* _Текст_
_ _ _ _ _ _ _

На следующий день я с аккомпаниатором, ныне профессором консерватории, явился к американке и был встречен мажордомом в пестром платье, в гамашах, украшенным аксельбантами. Он провел нас в маленькую комнату с окном, открытым в сад, — в саду гудели голоса людей и раздавался свист соловья. На деревьях щедро развешаны разноцветные японские фонари, под деревьями сидели джентльмены с проборами от переносья до затылка и великолепно разодетые леди. Все это жужжало, смеялось, курило, всюду сверкали огни, отражаясь в моноклях и на мраморно твердых манишках, и весь гул покрывался свистом соловья. Странно — откуда явился этот бесстрашный соловей?

Да и петь ему не время среди лета. Неужели в Англии и соловьи иначе воспитаны?

Когда мажордом принес нам чай, я спросил его о соловье:

— Эта птица в клетке сидит?

Но важный человек объяснил мне, усердно искажая французский язык, что птица сидит просто на дереве и что это, собственно, не птица, а джентльмен, исполняющий обязанности ее, — джентльмен, который умеет свистеть соловьем.

— Это очень обыкновенный человек, ему платят, как всем артистам. Сегодня он получит десять фунтов.

— И сидит на дереве?

— О, да. Совершенно свободно.

«Как бы и меня не попросили на дерево влезть», — беспокойно подумал я.

Но все обошлось благополучно. Я пел романсы русских авторов на русском языке, и это произвело должное впечатление — меня заставляли бесконечно бисировать. В первом ряду сидели худощавые дамы, вставленные в корсеты, аплодируя, они болтались в корсетах, как пестики в ступках. Я понравился, после концерта хозяйка пригласила меня остаться поужинать. Все было удивительно просто и свободно: ужинали а la fourchette, кто сидел, кто стоял, все весело болтали, относясь ко мне удивительно мило и радушно.

Я невольно вспомнил такой же концерт в Петербурге, в одном аристократическом доме — там после концерта хозяин пригласил гостей и в их числе товарищей моих по сцене ужинать, а мне сунул, как доктору, пятьдесят рублей и любезно проводил меня до прихожей.

«Что город, то — норов».

У американки я познакомился с леди Грей, она пригласила меня к себе, а когда я приехал к ней, стала убеждать меня петь в Ковент-гарденском театре. У меня были причины отказаться от ее лестного предложения, тогда она заявила мне, что меня желает послушать королева, что она уже говорила с нею об этом и на днях я буду приглашен в Виндзор.

_ _ _ _ _ _ _

* _Исходные материалы_
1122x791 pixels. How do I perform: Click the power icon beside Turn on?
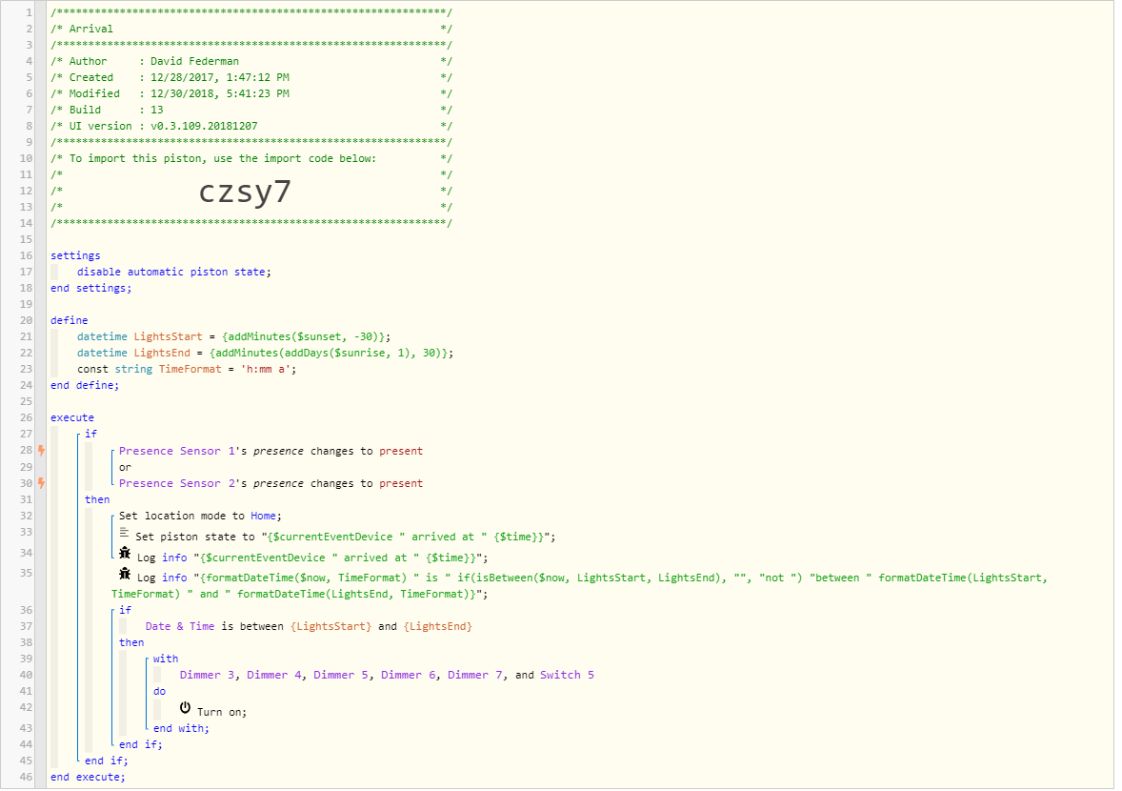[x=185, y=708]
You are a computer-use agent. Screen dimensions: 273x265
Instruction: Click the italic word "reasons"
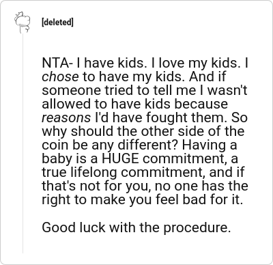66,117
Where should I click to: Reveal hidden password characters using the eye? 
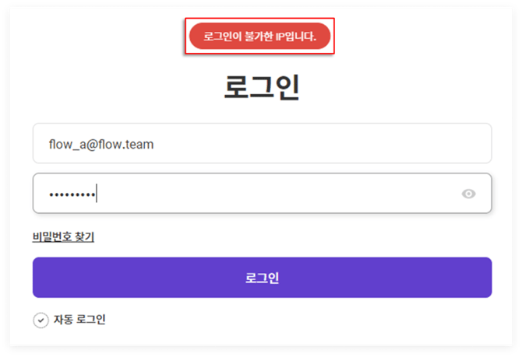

_ _ _ _ _ _ _

* _Задание 1_
Перепишите часть текста, начиная с «Но важный человек» и заканчивая «умеет свистеть соловьем.», заменив «важный человек» на «солидный господин».
* _Задание 2_
Сколько, по словам мажордома, в этот день получит человек, свистящий соловьем?
Материалы здесь ни при чем.

* _Правильный ответ 1_
Но солидный господин объяснил мне, усердно искажая французский язык, что птица сидит просто на дереве и что это, собственно, не птица, а джентльмен, исполняющий обязанности ее, — джентльмен, который умеет свистеть соловьем.

* _Правильный ответ 2_
Десять фунтов.